Apprentice cooper Marshall Scheetz discusses the art and science of making barrels.

Transcript

Lloyd Dobyns: Hi, welcome to Colonial Williamsburg: Past & Present. This stuff is new and you won’t hear it anyplace else. We want to take you Behind the Scenes and let you meet the people who work here. That’s my job. I’m Lloyd Dobyns, and I mostly ask questions. This time I’m asking Marshall Scheetz, an apprentice cooper.

Lloyd: The first thing I have to ask is what is an apprentice cooper?

Marshall Scheetz: Well, Lloyd, an apprentice cooper is basically someone who is learning the trade of “coopering,” of “cooperage,” of being a cooper, from a master cooper – someone who has practiced the trade for years, perhaps his entire life actually. So I’m a student, and I practice each and every day, or five days a week, eight hours a day. I’m learning from the master of the trade how to make barrels, wooden buckets, butter churns, tubs…any kind of round, conical wooden container that’s composed of vertical slats that make up the walls of the container and that are held together by hoops or bands which are hammered down on the container. That’s what an apprentice cooper is.

Lloyd: Okay, now that you know how to do that, tell me how you do it. How do you make a barrel? There are staves, obviously, but how do you keep it from leaking?

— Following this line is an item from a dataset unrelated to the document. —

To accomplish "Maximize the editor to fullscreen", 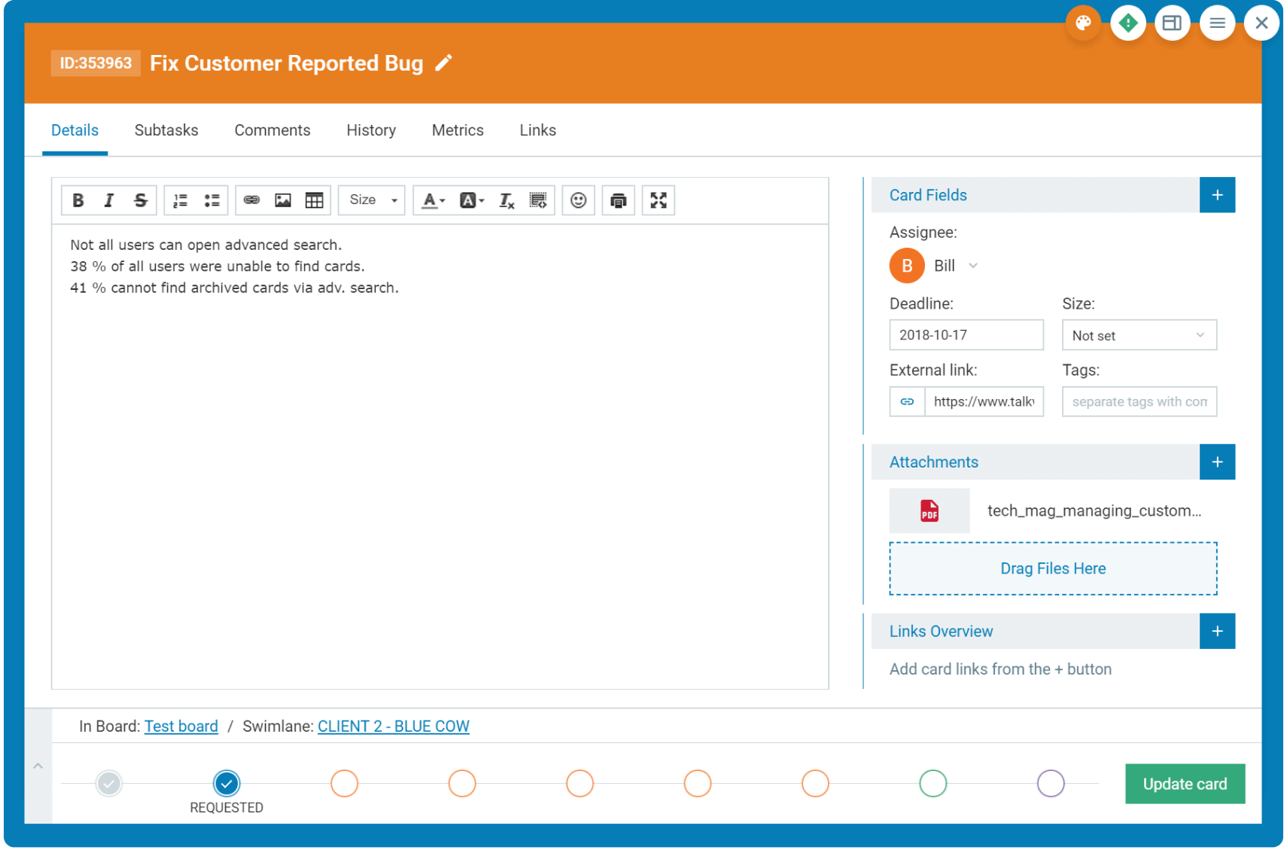I will (658, 200).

Marshall: How do we keep it from leaking? How do we make a barrel? The real key is experience…practice. When I first started off – my first day – I remember clearly. The master didn’t give me a pile of wood and say, here, make a bucket. I started off basically doing very simple skills – carving piece of wood, carving a back of a stave. Really the key is being able to shape a piece of wood, or multiple pieces of wood, that fit so closely together, using a variety of tools – knives, saws, axes, planes, scrapers, routers. Any variety of wooden tools to shape a number of pieces of wood to fit so closely together that when you hammer the hoops down on the wide end of the container the tension will close up the joints close enough, or tight enough, so that the water simply can’t leak out. We don’t rely on any kind of swelling or gaskets or sealants or anything like that because they aren’t really that reliable.

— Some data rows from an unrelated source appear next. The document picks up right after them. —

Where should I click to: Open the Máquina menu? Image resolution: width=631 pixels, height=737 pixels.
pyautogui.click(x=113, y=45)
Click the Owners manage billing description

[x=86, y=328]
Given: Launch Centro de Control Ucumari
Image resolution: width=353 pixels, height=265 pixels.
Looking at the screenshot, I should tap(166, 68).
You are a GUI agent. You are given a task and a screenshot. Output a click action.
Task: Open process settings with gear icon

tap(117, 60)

Lloyd: So you just have to “by hand” make it fit?

Marshall: Yes, by hand. It’s actually a very tactile trade, a very visual trade. We’re using a lot of senses. We’re feeling the joints to make sure there’s no imperfections, that there are no ridges, making sure it’s perfectly flat. We’re eyeballing all of the tapers and all of the curvatures, making sure they are the right size to fit into the hoops. It’s really more of an art than a science. We use very few measuring devices, with the exception of our eyes, our own senses. It’s definitely more or an art than a science.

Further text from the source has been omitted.